→ Assignment: Nothing in the records should differ when they are repeated. Restate them word for word.

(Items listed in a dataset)
# # #

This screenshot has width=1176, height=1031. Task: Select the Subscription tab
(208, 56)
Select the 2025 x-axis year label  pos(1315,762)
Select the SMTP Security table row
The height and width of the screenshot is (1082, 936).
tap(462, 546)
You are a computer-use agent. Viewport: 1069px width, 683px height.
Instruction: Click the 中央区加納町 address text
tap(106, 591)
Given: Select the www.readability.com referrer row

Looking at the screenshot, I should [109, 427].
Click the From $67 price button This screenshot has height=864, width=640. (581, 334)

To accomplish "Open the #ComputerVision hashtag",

# # #

→ Output for this task:
This screenshot has width=1176, height=1031. Task: Select the Subscription tab
(208, 56)
Select the 2025 x-axis year label  pos(1315,762)
Select the SMTP Security table row
The height and width of the screenshot is (1082, 936).
tap(462, 546)
You are a computer-use agent. Viewport: 1069px width, 683px height.
Instruction: Click the 中央区加納町 address text
tap(106, 591)
Given: Select the www.readability.com referrer row

Looking at the screenshot, I should [109, 427].
Click the From $67 price button This screenshot has height=864, width=640. (581, 334)

To accomplish "Open the #ComputerVision hashtag",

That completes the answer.